More universities are seeking official guidance from the European Commission as they struggle to assess whether Israeli institutions are still eligible to join Horizon Europe projects, as the Israeli war against Hamas is raising ethical questions across academia.

In a letter to EU research commissioner Iliana Ivanova, the Flemish Interuniversity Council (VLIR) is asking for ‘clear recommendations and/or instructions on how to proceed with Horizon Europe projects that involve partners from Israel’ so they can better assess Israeli partners comply with Horizon Europe ethical standards.

In the meantime, in a scathing letter seen by Science|Business, German MEP Christian Ehler (the European Parliament’s co-rapporteur on Horizon Europe) is asking the Commission to defend Israeli participation in the EU research and innovation programme and says the fight against antisemitism in European universities should be added to the policy agenda of the European Research Area (ERA).

Flemish universities cite article 14 of the Horizon Europe grant agreement which stipulates that research projects ‘must be carried out in line with the highest ethical standards and the applicable EU, international and national law on ethical principles’. Project partners from are expected to ‘commit to and ensure the respect of basic EU values (such as respect for human dignity, freedom, democracy, equality, the rule of law and human rights, including the rights of minorities)’.

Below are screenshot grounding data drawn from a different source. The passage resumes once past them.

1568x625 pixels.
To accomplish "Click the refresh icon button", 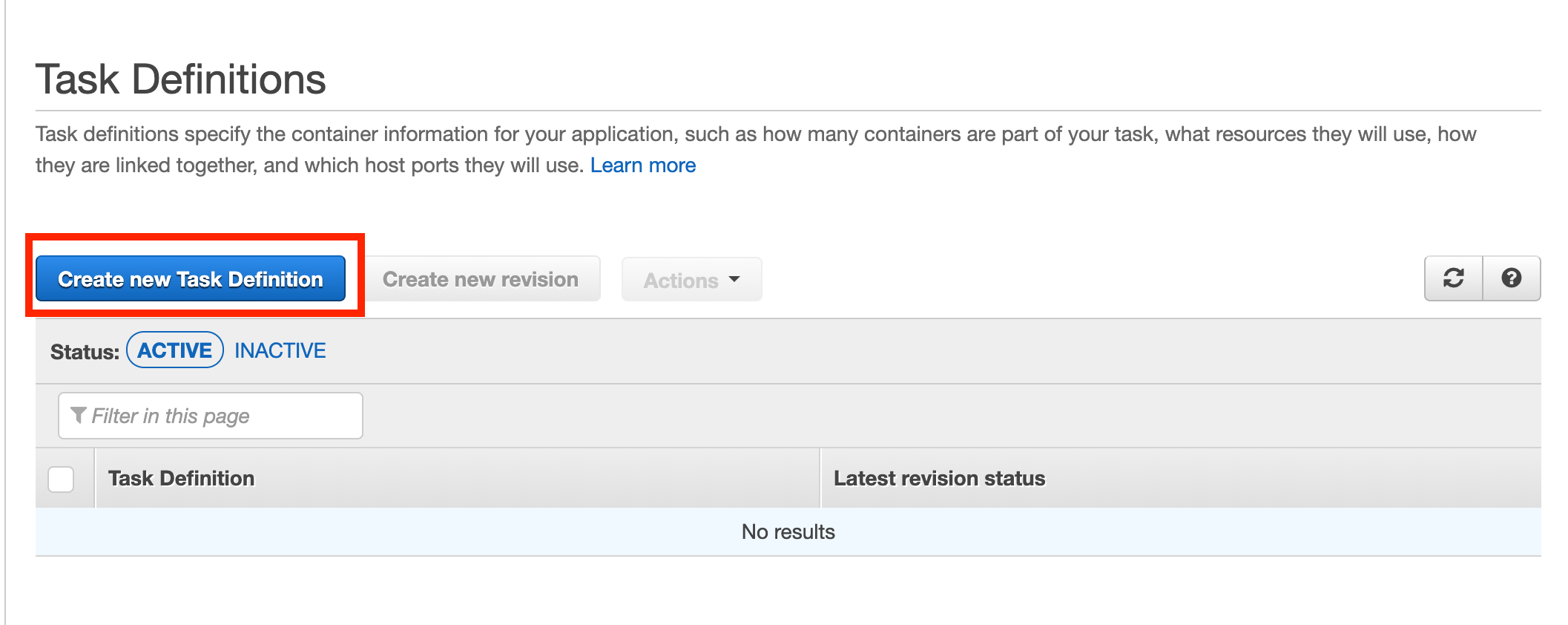I will coord(1453,278).
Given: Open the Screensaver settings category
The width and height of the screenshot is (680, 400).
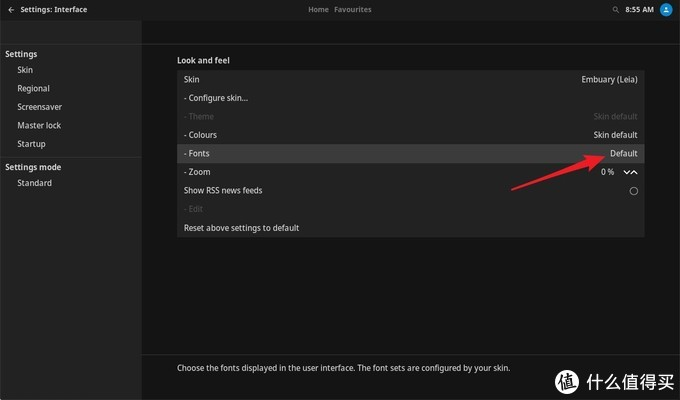Looking at the screenshot, I should pos(38,107).
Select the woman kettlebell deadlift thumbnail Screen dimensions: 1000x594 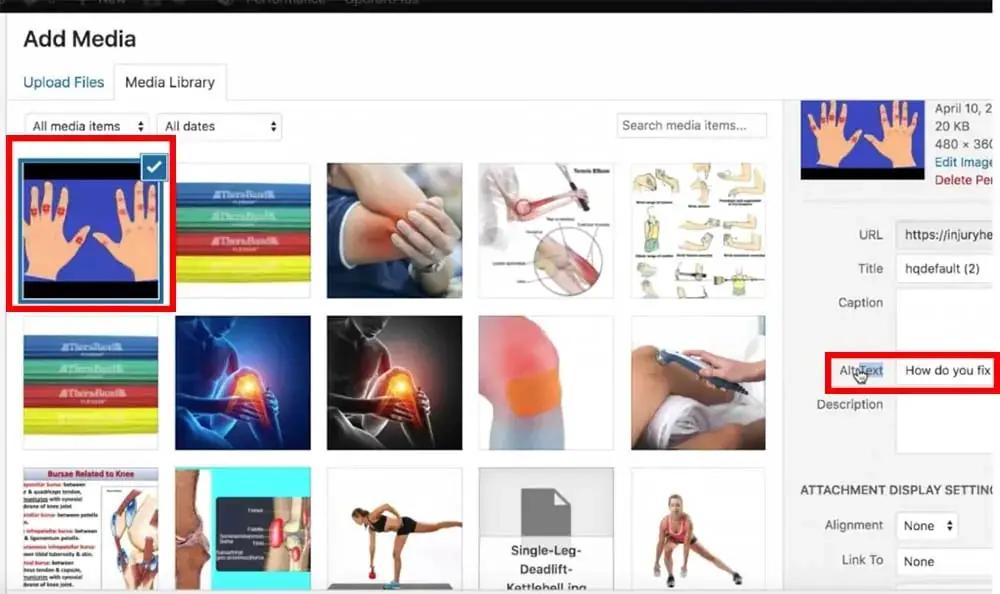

Flemish universities say Commission guidance on collaborations with Israel would help them reduce the administrative burden of conducting background checks for potential research partners. ‘All across Europe, universities currently invest a lot of time and energy in screening their academic partnerships with Israeli counterparts,’ the letter says.

Israeli researchers in universities, public research institutions, private companies and governmental organisations work together with EU counterparts on a flurry of research projects under Horizon Europe.

A Commission spokeswoman confirmed Ivanova received both letters and will reply in due course. ‘The EU is not considering suspending or revising the participation of Israeli entities in Horizon Europe, while ensuring strict adherence to international law and ethical standards,’ she said.